- Action item:
Print the data that follows, exactly and completely.

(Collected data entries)
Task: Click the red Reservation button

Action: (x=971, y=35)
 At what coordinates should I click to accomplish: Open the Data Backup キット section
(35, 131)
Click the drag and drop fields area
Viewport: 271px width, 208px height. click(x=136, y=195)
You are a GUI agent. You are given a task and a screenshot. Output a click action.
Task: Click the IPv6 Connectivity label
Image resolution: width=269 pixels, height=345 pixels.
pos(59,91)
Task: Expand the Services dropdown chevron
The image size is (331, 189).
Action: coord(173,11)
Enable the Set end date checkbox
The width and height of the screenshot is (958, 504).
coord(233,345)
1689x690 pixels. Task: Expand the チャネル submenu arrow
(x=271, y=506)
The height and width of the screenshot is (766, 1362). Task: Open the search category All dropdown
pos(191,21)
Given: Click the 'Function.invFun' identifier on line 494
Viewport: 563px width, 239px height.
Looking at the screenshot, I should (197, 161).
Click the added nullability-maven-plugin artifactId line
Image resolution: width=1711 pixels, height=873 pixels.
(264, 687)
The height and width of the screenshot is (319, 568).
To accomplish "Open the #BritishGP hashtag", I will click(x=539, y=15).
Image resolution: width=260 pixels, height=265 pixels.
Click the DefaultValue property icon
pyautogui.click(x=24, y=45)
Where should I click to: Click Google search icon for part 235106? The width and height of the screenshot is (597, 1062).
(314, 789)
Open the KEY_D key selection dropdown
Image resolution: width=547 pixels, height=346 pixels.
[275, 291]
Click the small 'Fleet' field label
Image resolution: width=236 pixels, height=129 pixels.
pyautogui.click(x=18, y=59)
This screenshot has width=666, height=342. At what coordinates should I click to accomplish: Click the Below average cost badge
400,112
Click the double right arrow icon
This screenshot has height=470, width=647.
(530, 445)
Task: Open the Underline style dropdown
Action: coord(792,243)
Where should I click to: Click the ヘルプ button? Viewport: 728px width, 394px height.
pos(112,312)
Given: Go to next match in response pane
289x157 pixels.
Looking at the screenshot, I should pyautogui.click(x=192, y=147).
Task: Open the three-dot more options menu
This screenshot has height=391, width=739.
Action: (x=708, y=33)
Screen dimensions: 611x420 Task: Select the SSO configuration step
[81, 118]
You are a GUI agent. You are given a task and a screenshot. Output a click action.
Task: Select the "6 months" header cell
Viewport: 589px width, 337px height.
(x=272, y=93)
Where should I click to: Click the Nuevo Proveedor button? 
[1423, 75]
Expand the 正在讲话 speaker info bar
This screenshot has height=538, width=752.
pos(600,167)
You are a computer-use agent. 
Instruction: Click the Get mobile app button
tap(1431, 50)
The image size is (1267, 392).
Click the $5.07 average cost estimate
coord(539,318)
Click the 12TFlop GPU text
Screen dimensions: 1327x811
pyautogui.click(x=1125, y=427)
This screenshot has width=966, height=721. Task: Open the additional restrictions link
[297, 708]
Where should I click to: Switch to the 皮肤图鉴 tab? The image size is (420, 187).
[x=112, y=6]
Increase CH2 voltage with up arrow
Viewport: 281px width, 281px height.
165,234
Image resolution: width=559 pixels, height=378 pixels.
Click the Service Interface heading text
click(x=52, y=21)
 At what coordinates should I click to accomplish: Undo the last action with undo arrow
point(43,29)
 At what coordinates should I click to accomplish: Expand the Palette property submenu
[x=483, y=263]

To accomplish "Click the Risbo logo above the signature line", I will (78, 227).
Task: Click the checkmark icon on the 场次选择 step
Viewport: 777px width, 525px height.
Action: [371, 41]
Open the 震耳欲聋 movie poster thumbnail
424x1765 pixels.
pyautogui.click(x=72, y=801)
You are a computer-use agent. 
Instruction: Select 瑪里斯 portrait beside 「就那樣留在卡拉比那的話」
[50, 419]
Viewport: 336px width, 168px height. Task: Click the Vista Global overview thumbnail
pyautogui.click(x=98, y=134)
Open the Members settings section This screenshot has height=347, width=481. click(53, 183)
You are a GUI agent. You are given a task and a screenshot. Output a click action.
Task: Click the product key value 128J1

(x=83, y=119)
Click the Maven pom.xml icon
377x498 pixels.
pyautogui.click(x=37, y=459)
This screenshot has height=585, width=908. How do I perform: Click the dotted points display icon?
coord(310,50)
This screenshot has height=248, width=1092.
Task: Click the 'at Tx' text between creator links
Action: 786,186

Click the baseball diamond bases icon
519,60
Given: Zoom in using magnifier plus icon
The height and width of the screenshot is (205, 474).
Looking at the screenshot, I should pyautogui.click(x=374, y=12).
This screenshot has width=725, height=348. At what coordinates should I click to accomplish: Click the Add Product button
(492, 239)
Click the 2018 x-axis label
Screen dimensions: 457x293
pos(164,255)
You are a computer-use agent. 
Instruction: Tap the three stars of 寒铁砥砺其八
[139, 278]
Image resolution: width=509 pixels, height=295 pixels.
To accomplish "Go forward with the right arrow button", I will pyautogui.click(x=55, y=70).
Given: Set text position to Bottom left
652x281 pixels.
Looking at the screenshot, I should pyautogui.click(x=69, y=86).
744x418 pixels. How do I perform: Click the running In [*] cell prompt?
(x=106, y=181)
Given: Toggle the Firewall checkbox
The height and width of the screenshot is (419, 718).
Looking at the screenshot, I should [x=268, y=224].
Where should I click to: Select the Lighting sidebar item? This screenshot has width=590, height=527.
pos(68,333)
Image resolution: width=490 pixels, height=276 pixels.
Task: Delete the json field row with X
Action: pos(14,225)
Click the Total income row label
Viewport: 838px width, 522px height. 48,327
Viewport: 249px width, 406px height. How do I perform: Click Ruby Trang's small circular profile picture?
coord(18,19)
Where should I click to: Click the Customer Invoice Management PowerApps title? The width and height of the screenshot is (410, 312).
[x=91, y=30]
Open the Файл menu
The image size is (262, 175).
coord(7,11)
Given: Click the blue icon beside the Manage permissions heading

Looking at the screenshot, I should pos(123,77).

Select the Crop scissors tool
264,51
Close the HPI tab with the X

- Response to the task:
Task: Click the red Reservation button

Action: (x=971, y=35)
 At what coordinates should I click to accomplish: Open the Data Backup キット section
(35, 131)
Click the drag and drop fields area
Viewport: 271px width, 208px height. click(x=136, y=195)
You are a GUI agent. You are given a task and a screenshot. Output a click action.
Task: Click the IPv6 Connectivity label
Image resolution: width=269 pixels, height=345 pixels.
pos(59,91)
Task: Expand the Services dropdown chevron
The image size is (331, 189).
Action: coord(173,11)
Enable the Set end date checkbox
The width and height of the screenshot is (958, 504).
coord(233,345)
1689x690 pixels. Task: Expand the チャネル submenu arrow
(x=271, y=506)
The height and width of the screenshot is (766, 1362). Task: Open the search category All dropdown
pos(191,21)
Given: Click the 'Function.invFun' identifier on line 494
Viewport: 563px width, 239px height.
Looking at the screenshot, I should (197, 161).
Click the added nullability-maven-plugin artifactId line
Image resolution: width=1711 pixels, height=873 pixels.
(264, 687)
The height and width of the screenshot is (319, 568).
To accomplish "Open the #BritishGP hashtag", I will click(x=539, y=15).
Image resolution: width=260 pixels, height=265 pixels.
Click the DefaultValue property icon
pyautogui.click(x=24, y=45)
Where should I click to: Click Google search icon for part 235106? The width and height of the screenshot is (597, 1062).
(314, 789)
Open the KEY_D key selection dropdown
Image resolution: width=547 pixels, height=346 pixels.
[275, 291]
Click the small 'Fleet' field label
Image resolution: width=236 pixels, height=129 pixels.
pyautogui.click(x=18, y=59)
This screenshot has width=666, height=342. At what coordinates should I click to accomplish: Click the Below average cost badge
400,112
Click the double right arrow icon
This screenshot has height=470, width=647.
(530, 445)
Task: Open the Underline style dropdown
Action: coord(792,243)
Where should I click to: Click the ヘルプ button? Viewport: 728px width, 394px height.
pos(112,312)
Given: Go to next match in response pane
289x157 pixels.
Looking at the screenshot, I should pyautogui.click(x=192, y=147).
Task: Open the three-dot more options menu
This screenshot has height=391, width=739.
Action: (x=708, y=33)
Screen dimensions: 611x420 Task: Select the SSO configuration step
[81, 118]
You are a GUI agent. You are given a task and a screenshot. Output a click action.
Task: Select the "6 months" header cell
Viewport: 589px width, 337px height.
(x=272, y=93)
Where should I click to: Click the Nuevo Proveedor button? 
[1423, 75]
Expand the 正在讲话 speaker info bar
This screenshot has height=538, width=752.
pos(600,167)
You are a computer-use agent. 
Instruction: Click the Get mobile app button
tap(1431, 50)
The image size is (1267, 392).
Click the $5.07 average cost estimate
coord(539,318)
Click the 12TFlop GPU text
Screen dimensions: 1327x811
pyautogui.click(x=1125, y=427)
This screenshot has width=966, height=721. Task: Open the additional restrictions link
[297, 708]
Where should I click to: Switch to the 皮肤图鉴 tab? The image size is (420, 187).
[x=112, y=6]
Increase CH2 voltage with up arrow
Viewport: 281px width, 281px height.
165,234
Image resolution: width=559 pixels, height=378 pixels.
Click the Service Interface heading text
click(x=52, y=21)
 At what coordinates should I click to accomplish: Undo the last action with undo arrow
point(43,29)
 At what coordinates should I click to accomplish: Expand the Palette property submenu
[x=483, y=263]

To accomplish "Click the Risbo logo above the signature line", I will (78, 227).
Task: Click the checkmark icon on the 场次选择 step
Viewport: 777px width, 525px height.
Action: [371, 41]
Open the 震耳欲聋 movie poster thumbnail
424x1765 pixels.
pyautogui.click(x=72, y=801)
You are a computer-use agent. 
Instruction: Select 瑪里斯 portrait beside 「就那樣留在卡拉比那的話」
[50, 419]
Viewport: 336px width, 168px height. Task: Click the Vista Global overview thumbnail
pyautogui.click(x=98, y=134)
Open the Members settings section This screenshot has height=347, width=481. click(53, 183)
You are a GUI agent. You are given a task and a screenshot. Output a click action.
Task: Click the product key value 128J1

(x=83, y=119)
Click the Maven pom.xml icon
377x498 pixels.
pyautogui.click(x=37, y=459)
This screenshot has height=585, width=908. How do I perform: Click the dotted points display icon?
coord(310,50)
This screenshot has height=248, width=1092.
Task: Click the 'at Tx' text between creator links
Action: 786,186

Click the baseball diamond bases icon
519,60
Given: Zoom in using magnifier plus icon
The height and width of the screenshot is (205, 474).
Looking at the screenshot, I should pyautogui.click(x=374, y=12).
This screenshot has width=725, height=348. At what coordinates should I click to accomplish: Click the Add Product button
(492, 239)
Click the 2018 x-axis label
Screen dimensions: 457x293
pos(164,255)
You are a computer-use agent. 
Instruction: Tap the three stars of 寒铁砥砺其八
[139, 278]
Image resolution: width=509 pixels, height=295 pixels.
To accomplish "Go forward with the right arrow button", I will pyautogui.click(x=55, y=70).
Given: Set text position to Bottom left
652x281 pixels.
Looking at the screenshot, I should pyautogui.click(x=69, y=86).
744x418 pixels. How do I perform: Click the running In [*] cell prompt?
(x=106, y=181)
Given: Toggle the Firewall checkbox
The height and width of the screenshot is (419, 718).
Looking at the screenshot, I should [x=268, y=224].
Where should I click to: Select the Lighting sidebar item? This screenshot has width=590, height=527.
pos(68,333)
Image resolution: width=490 pixels, height=276 pixels.
Task: Delete the json field row with X
Action: pos(14,225)
Click the Total income row label
Viewport: 838px width, 522px height. 48,327
Viewport: 249px width, 406px height. How do I perform: Click Ruby Trang's small circular profile picture?
coord(18,19)
Where should I click to: Click the Customer Invoice Management PowerApps title? The width and height of the screenshot is (410, 312).
[x=91, y=30]
Open the Файл menu
The image size is (262, 175).
coord(7,11)
Given: Click the blue icon beside the Manage permissions heading

Looking at the screenshot, I should pos(123,77).

Select the Crop scissors tool
264,51
Close the HPI tab with the X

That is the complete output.